3. Interval Scale Level (The "Equal Spacing" Level)

The "Interval" level gives us order and tells us that the distance between each point is exactly the same. However, it lacks a "true zero."

  • Key Characteristics: The difference between 70° and 80° is exactly the same as the difference between 30° and 40°. Because the intervals are equal, addition and subtraction become possible.
  • The "Zero" Problem: Zero on an interval scale is just another point on the line; it does not mean "nothing." For example, $0^\circ\text{C}$ doesn't mean there is "no temperature"—it’s just the freezing point of water. Because there is no starting point, you cannot make "twice as much" statements.
  • Examples: Temperature (Fahrenheit/Celsius), IQ scores, and Years (the year 0 is an arbitrary point in time, not the "beginning of time").
  • Mathematical Limit: You can calculate the Mean, Median, and Mode. You can add and subtract, but you cannot multiply or divide (no ratios).


4. Ratio Scale Level (The "True Zero" Level)

This is the "gold standard" of measurement. It has all the properties of the previous three, but adds a True Zero point. Zero actually means "the absence of the thing being measured."
  • Key Characteristics: Because there is an absolute zero, you can finally perform multiplication and division. You can meaningfully say one value is "double" or "half" of another.
  • The "Ratio" Advantage: If you weigh 200 lbs and your friend weighs 100 lbs, you are exactly twice as heavy. This is only possible because 0 lbs means "no weight."
  • Examples: Weight, height, distance, time duration (e.g., "it took 5 minutes"), and money ($0 means you have no money).
  • Mathematical Limit: All statistical operations are allowed. This is the level required for the most advanced types of data analysis.

Part 2: Organizing Data with Frequency Tables

Once you have collected data (especially Nominal or Ordinal data), you need to organize it to see patterns. We use Frequency Tables to do this.

Key Definitions

1. Frequency (f): The number of times a specific value occurs.

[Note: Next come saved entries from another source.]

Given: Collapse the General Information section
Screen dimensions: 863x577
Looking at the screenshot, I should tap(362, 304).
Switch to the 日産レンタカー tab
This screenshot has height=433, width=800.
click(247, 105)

2. Relative Frequency: The proportion (or percent) of the total data that a value represents.  

    Formula: Frequency/Total Number of Data Points

3. Cumulative Relative Frequency: The running total of relative frequencies. It shows the percentage of data that falls at or below a certain value.

Example:
Suppose 20 students reported the hours they worked yesterday. Their responses were as follows:
5, 6, 3, 3, 2, 4, 7, 5, 2, 3, 5, 6, 5, 4, 4, 3, 5, 2, 5, 3

The following table lists the different data values in ascending order and their frequencies.


A frequency is the number of times a value of the data occurs. According to the table, there are three students who work two hours, five students who work three hours, and so on. The sum of the values in the frequency column, 20, represents the total number of students included in the sample.

A relative frequency is the ratio (fraction or proportion) of the number of times a value of the data occurs in the set of all outcomes to the total number of outcomes. To find the relative frequencies, divide each frequency by the total number of students in the sample–in this case, 20. Relative frequencies can be written as fractions, percents, or decimals.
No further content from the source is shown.